DIRECTIONS ::
In the listing below, the lines starting with the line with "982x616 pixels." and going on through the line with "Zoom in on the map" are to be reproduced exactly, and only those.

RECORDS FOR THE TASK ::
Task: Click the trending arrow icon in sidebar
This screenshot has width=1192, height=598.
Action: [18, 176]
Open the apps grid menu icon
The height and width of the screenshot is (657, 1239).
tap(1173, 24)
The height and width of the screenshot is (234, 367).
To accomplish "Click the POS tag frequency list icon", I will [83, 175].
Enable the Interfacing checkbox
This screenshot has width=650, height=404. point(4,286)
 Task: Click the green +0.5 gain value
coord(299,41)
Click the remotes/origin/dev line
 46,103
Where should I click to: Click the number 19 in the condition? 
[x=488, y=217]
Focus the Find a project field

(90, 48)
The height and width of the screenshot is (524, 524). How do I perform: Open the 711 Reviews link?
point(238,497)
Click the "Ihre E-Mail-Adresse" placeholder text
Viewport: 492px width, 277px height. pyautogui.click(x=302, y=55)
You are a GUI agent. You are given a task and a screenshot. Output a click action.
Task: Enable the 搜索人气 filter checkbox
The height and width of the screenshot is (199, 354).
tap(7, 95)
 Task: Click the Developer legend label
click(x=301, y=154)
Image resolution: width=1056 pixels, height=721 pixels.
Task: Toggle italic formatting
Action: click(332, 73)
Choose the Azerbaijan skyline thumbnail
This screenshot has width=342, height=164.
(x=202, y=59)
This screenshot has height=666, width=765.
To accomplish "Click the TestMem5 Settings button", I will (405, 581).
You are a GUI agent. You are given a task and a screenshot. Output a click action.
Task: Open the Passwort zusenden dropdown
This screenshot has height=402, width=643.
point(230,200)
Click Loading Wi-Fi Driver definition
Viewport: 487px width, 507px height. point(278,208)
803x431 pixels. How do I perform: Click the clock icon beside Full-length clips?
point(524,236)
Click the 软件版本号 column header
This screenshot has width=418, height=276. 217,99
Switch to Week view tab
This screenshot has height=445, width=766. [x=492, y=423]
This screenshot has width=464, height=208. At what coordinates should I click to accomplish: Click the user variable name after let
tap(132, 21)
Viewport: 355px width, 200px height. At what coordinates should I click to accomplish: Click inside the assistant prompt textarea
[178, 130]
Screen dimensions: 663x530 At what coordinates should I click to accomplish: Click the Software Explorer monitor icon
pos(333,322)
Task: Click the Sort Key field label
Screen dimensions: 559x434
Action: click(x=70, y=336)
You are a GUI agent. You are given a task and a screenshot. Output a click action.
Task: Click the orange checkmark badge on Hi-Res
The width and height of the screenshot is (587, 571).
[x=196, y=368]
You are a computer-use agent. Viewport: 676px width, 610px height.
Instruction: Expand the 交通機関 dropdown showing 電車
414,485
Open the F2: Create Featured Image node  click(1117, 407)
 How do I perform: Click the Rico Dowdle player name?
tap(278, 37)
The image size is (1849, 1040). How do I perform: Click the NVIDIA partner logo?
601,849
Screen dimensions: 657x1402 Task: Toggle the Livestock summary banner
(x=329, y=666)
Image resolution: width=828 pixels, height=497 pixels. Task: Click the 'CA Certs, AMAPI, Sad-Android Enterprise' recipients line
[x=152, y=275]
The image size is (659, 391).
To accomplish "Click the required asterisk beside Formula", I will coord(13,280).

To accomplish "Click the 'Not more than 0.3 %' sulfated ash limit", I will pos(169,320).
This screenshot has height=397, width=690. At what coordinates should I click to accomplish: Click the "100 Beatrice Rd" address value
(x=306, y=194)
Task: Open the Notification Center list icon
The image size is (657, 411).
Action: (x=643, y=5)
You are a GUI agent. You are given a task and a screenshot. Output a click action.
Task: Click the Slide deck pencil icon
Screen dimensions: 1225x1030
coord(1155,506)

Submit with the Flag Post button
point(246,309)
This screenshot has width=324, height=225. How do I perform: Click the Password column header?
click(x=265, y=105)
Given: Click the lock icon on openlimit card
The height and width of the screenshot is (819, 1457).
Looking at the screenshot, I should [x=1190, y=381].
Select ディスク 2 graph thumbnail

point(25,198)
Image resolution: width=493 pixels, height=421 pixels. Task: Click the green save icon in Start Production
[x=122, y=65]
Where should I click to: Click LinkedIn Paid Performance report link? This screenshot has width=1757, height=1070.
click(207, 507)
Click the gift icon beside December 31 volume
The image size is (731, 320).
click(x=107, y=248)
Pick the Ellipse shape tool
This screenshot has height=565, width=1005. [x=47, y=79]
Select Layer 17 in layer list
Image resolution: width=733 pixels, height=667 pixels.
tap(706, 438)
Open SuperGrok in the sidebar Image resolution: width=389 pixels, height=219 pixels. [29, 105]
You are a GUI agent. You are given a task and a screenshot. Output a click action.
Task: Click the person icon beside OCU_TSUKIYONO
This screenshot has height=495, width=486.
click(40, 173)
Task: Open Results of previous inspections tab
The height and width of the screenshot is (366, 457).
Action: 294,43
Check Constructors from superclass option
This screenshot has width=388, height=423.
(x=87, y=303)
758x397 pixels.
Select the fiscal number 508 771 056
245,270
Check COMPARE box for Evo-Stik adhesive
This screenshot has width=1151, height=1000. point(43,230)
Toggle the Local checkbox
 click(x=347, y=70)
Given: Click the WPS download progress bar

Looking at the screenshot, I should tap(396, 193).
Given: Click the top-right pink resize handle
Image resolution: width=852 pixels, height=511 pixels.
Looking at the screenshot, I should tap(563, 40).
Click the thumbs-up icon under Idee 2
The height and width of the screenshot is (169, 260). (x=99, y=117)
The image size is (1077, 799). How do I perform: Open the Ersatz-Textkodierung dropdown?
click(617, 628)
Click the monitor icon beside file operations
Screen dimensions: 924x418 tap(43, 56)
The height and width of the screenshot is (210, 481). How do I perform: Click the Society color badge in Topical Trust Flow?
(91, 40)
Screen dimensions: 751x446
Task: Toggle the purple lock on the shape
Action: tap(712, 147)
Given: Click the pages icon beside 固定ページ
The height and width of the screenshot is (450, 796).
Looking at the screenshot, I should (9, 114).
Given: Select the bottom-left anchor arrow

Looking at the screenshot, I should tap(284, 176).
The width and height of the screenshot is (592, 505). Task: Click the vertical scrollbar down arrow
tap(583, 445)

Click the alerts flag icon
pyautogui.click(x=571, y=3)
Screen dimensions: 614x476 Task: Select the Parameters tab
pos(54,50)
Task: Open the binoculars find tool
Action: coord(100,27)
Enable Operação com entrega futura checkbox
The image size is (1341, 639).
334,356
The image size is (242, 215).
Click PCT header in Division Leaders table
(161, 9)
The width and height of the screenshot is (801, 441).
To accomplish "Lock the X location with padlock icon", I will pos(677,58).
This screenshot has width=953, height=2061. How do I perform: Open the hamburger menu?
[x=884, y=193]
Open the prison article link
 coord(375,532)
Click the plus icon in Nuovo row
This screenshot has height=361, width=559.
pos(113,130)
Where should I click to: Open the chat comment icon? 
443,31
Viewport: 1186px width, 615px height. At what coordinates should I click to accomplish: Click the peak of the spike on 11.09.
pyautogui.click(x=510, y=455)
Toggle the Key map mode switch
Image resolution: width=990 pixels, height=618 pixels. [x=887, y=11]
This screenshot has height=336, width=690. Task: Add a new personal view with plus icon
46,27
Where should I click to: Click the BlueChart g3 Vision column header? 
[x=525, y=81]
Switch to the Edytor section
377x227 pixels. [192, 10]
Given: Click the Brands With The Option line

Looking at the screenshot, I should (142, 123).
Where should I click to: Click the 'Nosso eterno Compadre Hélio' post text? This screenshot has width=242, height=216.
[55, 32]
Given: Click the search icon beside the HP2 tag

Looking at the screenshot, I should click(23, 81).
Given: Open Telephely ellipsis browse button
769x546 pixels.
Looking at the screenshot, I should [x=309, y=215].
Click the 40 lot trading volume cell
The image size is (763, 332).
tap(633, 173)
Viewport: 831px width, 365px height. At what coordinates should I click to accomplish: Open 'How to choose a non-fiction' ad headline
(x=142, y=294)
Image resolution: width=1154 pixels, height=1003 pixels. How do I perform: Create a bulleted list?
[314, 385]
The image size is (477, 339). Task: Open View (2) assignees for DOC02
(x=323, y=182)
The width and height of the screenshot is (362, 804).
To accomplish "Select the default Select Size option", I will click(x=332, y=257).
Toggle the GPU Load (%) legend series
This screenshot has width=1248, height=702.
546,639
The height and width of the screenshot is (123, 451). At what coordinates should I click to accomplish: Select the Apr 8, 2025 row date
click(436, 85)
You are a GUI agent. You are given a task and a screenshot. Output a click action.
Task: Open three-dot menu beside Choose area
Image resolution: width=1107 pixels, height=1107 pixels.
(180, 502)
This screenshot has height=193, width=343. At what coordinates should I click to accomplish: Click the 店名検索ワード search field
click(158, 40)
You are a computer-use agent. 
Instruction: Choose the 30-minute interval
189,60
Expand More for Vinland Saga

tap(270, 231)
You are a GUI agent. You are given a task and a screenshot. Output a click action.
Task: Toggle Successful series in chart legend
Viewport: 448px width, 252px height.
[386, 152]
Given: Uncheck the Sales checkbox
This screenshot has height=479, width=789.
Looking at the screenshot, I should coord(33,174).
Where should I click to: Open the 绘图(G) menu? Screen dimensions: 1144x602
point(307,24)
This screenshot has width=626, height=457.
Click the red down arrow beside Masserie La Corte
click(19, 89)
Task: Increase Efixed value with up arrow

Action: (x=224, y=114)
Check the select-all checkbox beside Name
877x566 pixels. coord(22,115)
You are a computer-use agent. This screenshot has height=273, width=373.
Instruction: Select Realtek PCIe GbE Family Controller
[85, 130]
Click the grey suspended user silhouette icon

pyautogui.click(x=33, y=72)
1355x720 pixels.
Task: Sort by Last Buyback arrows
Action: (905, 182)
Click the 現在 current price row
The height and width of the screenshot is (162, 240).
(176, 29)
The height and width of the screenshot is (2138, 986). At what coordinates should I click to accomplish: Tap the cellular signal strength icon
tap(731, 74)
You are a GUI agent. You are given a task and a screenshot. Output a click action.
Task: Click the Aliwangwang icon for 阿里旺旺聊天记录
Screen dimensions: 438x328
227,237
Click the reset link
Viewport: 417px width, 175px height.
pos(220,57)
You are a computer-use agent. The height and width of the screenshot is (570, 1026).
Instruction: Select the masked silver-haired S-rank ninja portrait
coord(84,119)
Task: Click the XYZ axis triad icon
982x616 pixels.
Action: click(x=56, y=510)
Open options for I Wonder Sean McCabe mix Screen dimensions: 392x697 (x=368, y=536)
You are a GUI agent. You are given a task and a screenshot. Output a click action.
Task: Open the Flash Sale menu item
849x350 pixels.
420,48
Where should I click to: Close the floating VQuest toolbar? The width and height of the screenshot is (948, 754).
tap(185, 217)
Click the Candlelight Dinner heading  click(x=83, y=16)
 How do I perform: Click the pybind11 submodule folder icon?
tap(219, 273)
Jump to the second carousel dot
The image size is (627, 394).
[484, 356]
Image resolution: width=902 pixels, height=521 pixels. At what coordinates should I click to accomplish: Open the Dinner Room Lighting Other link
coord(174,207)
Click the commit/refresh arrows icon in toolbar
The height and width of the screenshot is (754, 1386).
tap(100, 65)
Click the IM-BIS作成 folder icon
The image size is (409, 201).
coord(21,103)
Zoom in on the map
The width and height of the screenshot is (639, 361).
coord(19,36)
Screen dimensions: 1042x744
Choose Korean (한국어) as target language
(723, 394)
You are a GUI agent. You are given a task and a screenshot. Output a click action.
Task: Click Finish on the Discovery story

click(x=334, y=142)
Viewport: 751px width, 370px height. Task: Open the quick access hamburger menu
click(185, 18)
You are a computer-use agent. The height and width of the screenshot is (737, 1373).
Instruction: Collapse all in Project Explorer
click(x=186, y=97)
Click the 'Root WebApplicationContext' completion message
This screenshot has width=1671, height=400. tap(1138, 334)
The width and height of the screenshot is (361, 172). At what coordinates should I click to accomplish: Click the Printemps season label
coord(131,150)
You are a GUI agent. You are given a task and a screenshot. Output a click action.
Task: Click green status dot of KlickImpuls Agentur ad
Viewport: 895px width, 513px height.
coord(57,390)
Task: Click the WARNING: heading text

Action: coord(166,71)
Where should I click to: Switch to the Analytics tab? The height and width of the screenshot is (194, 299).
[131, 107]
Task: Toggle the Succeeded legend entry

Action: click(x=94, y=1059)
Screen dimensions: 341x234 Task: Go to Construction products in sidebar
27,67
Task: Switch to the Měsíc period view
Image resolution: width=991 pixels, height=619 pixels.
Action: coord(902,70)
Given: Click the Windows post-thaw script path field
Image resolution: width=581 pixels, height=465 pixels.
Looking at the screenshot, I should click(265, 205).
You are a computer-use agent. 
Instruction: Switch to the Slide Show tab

RESPONSE TO THE EXERCISE ::
982x616 pixels.
Action: click(x=56, y=510)
Open options for I Wonder Sean McCabe mix Screen dimensions: 392x697 (x=368, y=536)
You are a GUI agent. You are given a task and a screenshot. Output a click action.
Task: Open the Flash Sale menu item
849x350 pixels.
420,48
Where should I click to: Close the floating VQuest toolbar? The width and height of the screenshot is (948, 754).
tap(185, 217)
Click the Candlelight Dinner heading  click(x=83, y=16)
 How do I perform: Click the pybind11 submodule folder icon?
tap(219, 273)
Jump to the second carousel dot
The image size is (627, 394).
[484, 356]
Image resolution: width=902 pixels, height=521 pixels. At what coordinates should I click to accomplish: Open the Dinner Room Lighting Other link
coord(174,207)
Click the commit/refresh arrows icon in toolbar
The height and width of the screenshot is (754, 1386).
tap(100, 65)
Click the IM-BIS作成 folder icon
The image size is (409, 201).
coord(21,103)
Zoom in on the map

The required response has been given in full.